▶ _Exercise goal_
Render as a JSON list of strings every line of the records from the one containing "1147x753 pixels." down to the one containing "Ответить below Andrey's", one string per line, with both of these lines included and blank lines omitted. Leave the pictures out of the answer.

▶ _Provided data_
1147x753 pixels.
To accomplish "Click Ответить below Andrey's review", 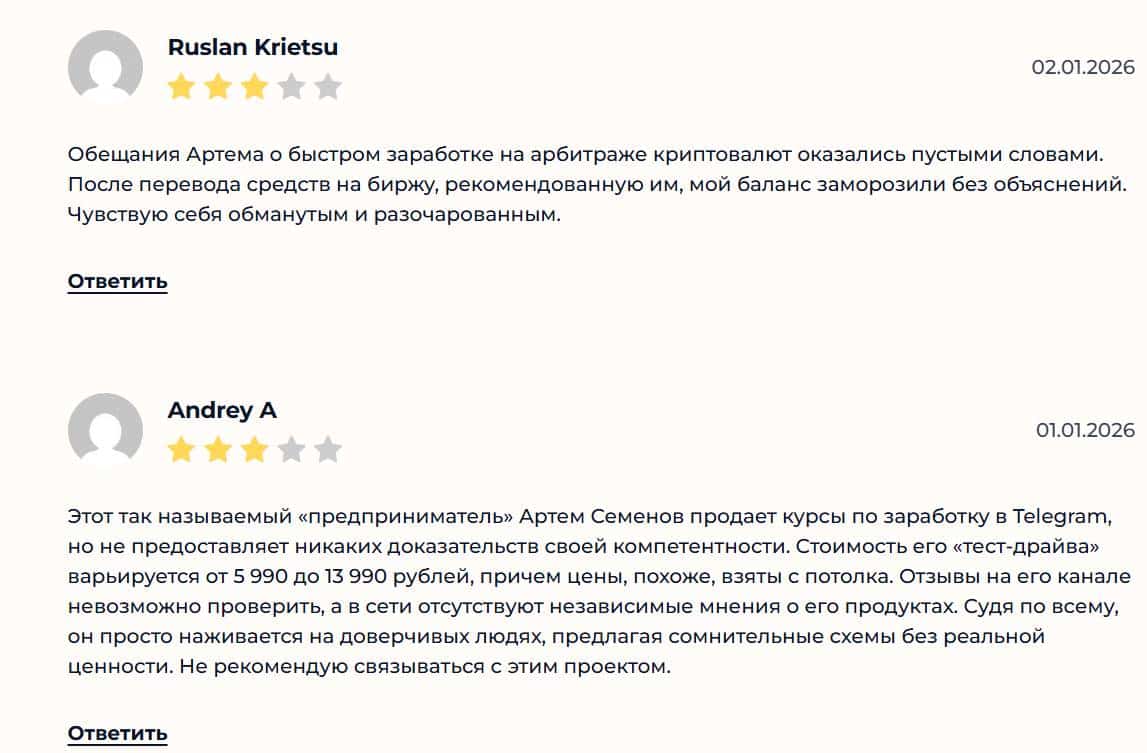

---

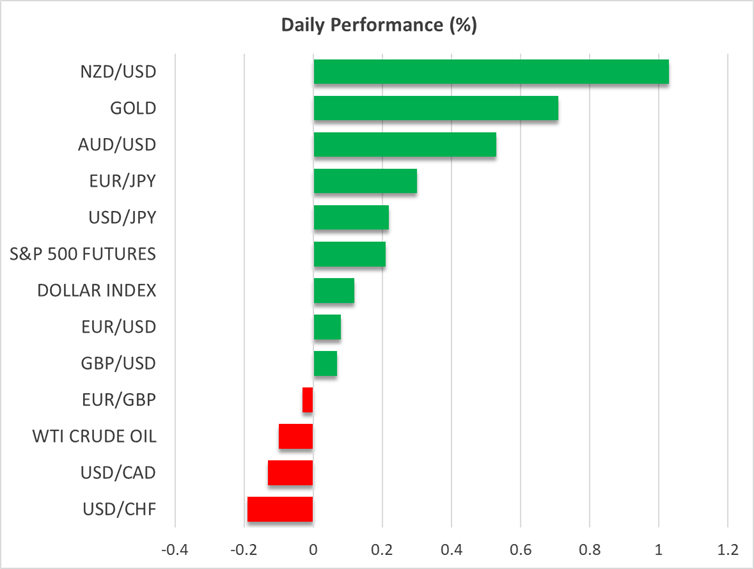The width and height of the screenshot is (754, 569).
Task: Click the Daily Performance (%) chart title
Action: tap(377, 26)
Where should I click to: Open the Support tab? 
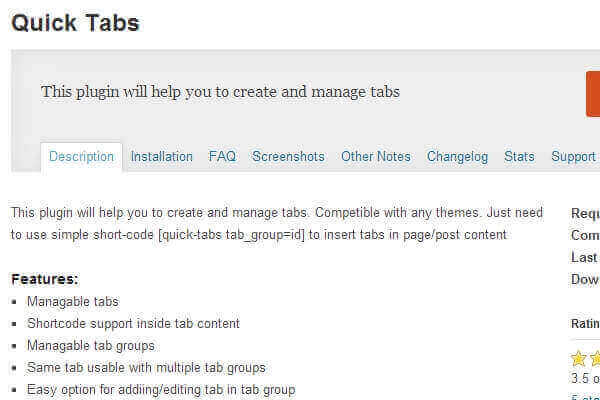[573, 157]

▶ _Response to this exercise_
[
  "1147x753 pixels.",
  "To accomplish \"Click Ответить below Andrey's review\", "
]